The U.N. panel will also recommend that the North’s crimes be referred to the International Criminal Court in The Hague, according to The Associated Press, which obtained an outline of the findings. The report of the three-member Commission of Inquiry will be released Monday.
Activists and human rights lawyers say the report, at minimum, will bring broader global awareness about the North’s city-sized gulags and systematic abductions of foreigners. But they also say that traditional ally China, which has a permanent seat on the U.N. National Security Council, could block any referral of North Korea’s case to the ICC.
“It is exciting but also risky that the Commission appears to have requested the Security Council refer the situation in [North Korea] to the International Criminal Court,” Jared Genser, an international human rights lawyer and an expert on North Korean abuses, said in an e-mail. “There is no doubt that legally such a referral would be highly justified and appropriate. But it is also bound to infuriate China.”
The ICC describes crimes against humanity as any widespread or systematic attack — using extermination, torture or rape, for instance — carried out against civilians.
Within the last century, the North’s abuses stand apart not necessarily because of their viciousness, but because of their duration. Rwanda’s genocide lasted less than a year, Cambodia’s lasted about four, and Nazi Germany was toppled after more than a decade. But North Korean founder Kim Il Sung set up the camps in the 1950s, and they’ve since been used as a way to purge real and imagined political enemies, as well as their children and parents.
The North holds an estimated 80,000 to 120,000 political prisoners in its camps, which are sealed off in mountainous areas of the countryside and have been documented primarily through satellite imagery and testimony from survivors.
“What you have in North Korea is a stable state system where they’ve had these terrible labor camps and they’re going on for 60 years,” said David Hawk, a researcher who has been at the forefront of documenting the gulags. “Even Stalin’s camps didn’t last that long.”
Last year Navi Pillay, the U.N. human rights chief, said that an investigation into North Korea was “long overdue,” in part because there had been no sign of improvement under third-generation leader Kim Jong Un. North Korea denies committing violations and has repeatedly failed to cooperate with the U.N.

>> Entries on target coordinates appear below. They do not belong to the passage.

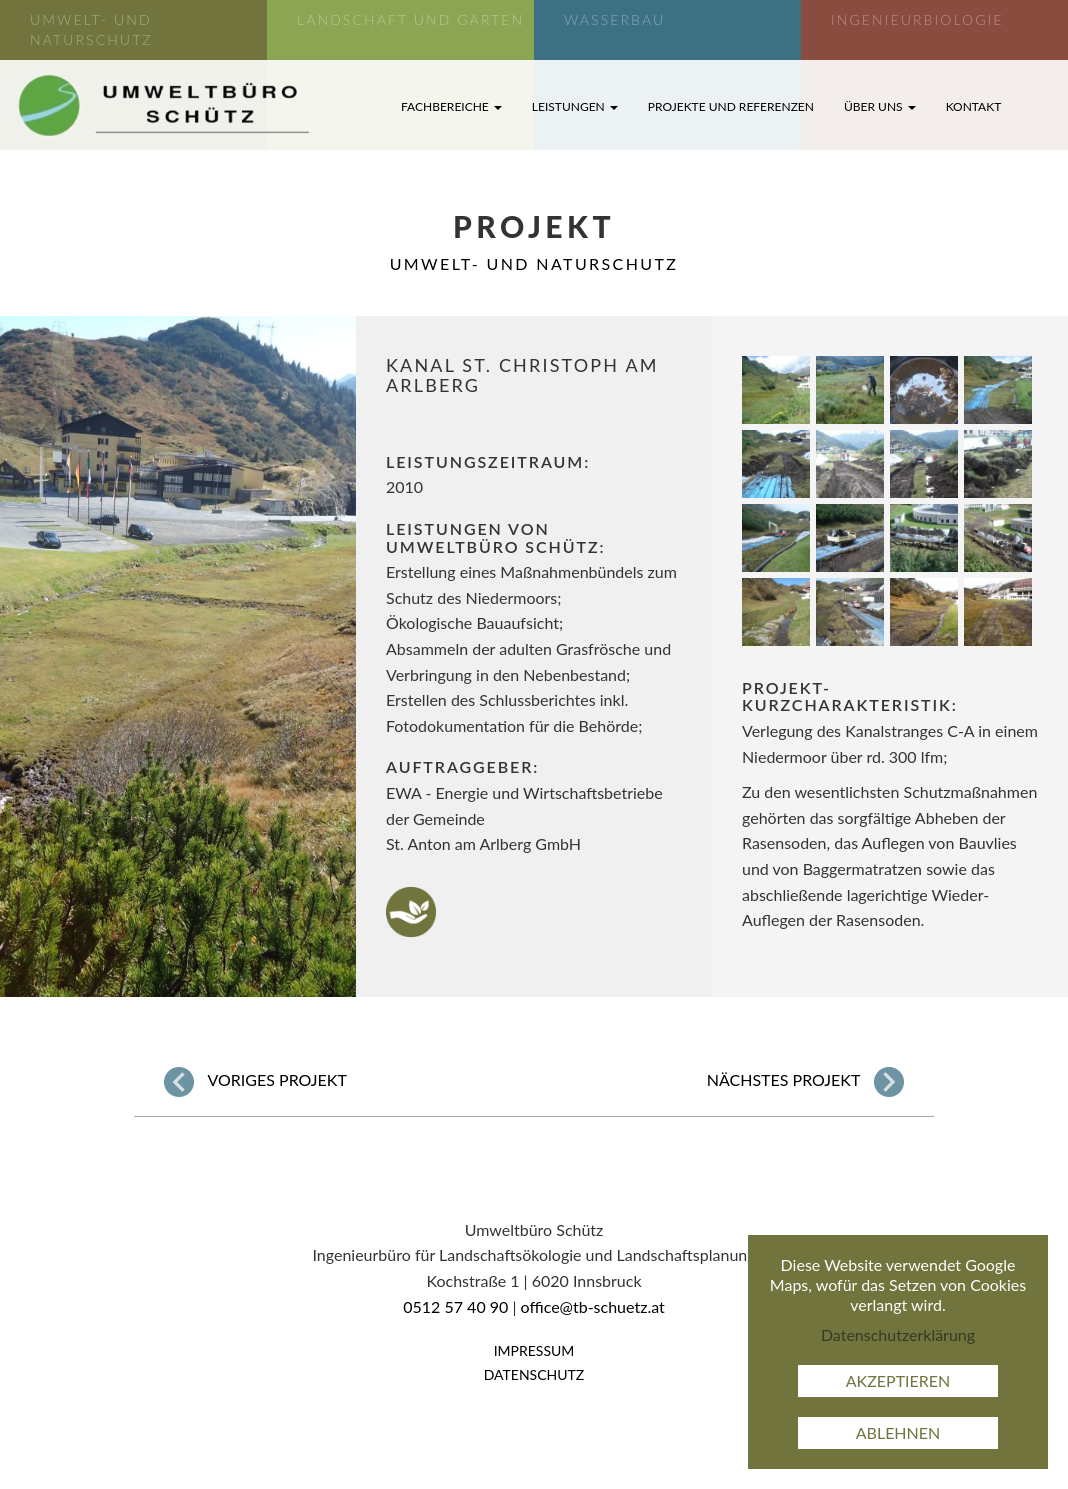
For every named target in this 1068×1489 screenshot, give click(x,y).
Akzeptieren (898, 1380)
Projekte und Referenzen (731, 106)
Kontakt (974, 106)
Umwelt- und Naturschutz (534, 263)
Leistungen (575, 106)
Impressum (534, 1350)
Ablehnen (898, 1432)
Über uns (880, 106)
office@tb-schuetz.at (593, 1306)
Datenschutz (534, 1374)
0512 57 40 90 (455, 1306)
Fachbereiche (451, 106)
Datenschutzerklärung (898, 1334)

The commission, headed by retired Australian judge Michael Kirby, conducted interviews with more than 80 victims and other witnesses in Seoul, Tokyo, London and Washington. The panel members were also aided by about a dozen staffers and researchers — a major personnel shift for the U.N., which previously had a single appointed volunteer dedicated to North Korean human rights.
In Seoul, the panel members heard from prison camp escapees, torture victims, and children whose parents had been abducted by North Korean agents. They also conducted closed interviews with victims, including Kim Hye-sook, who spent 28 years in Camp 18, which at the time was one of the North’s largest gulags.
Kim arrived there when she was 13, imprisoned because her grandfather had allegedly fled to South Korea. Kim, who has also told her story publicly, survived at the camp on wild herbs, grass and corn powder. While at the camp she went to school, married and worked in a mine. Her husband and brother died in mining accidents. Kim developed a pulmonary tumor from inhaling dust during her 16- or 18-hour work shifts. Once a week, prisoners were forced to memorize tropes about North Korean ideology.
When prisoners came to those ideology sessions, Kim said, security personnel would command the prisoners to get on their knees and open their mouths. Guards would then spit inside. If the prisoners didn’t swallow, they would be savagely beaten.
Reached Saturday, Kim called the commission’s conclusion “very natural.”
“I agree with their findings,” Kim said, “but I don’t expect changes to come any time soon.”
Yoonjung Seo contributed to this report.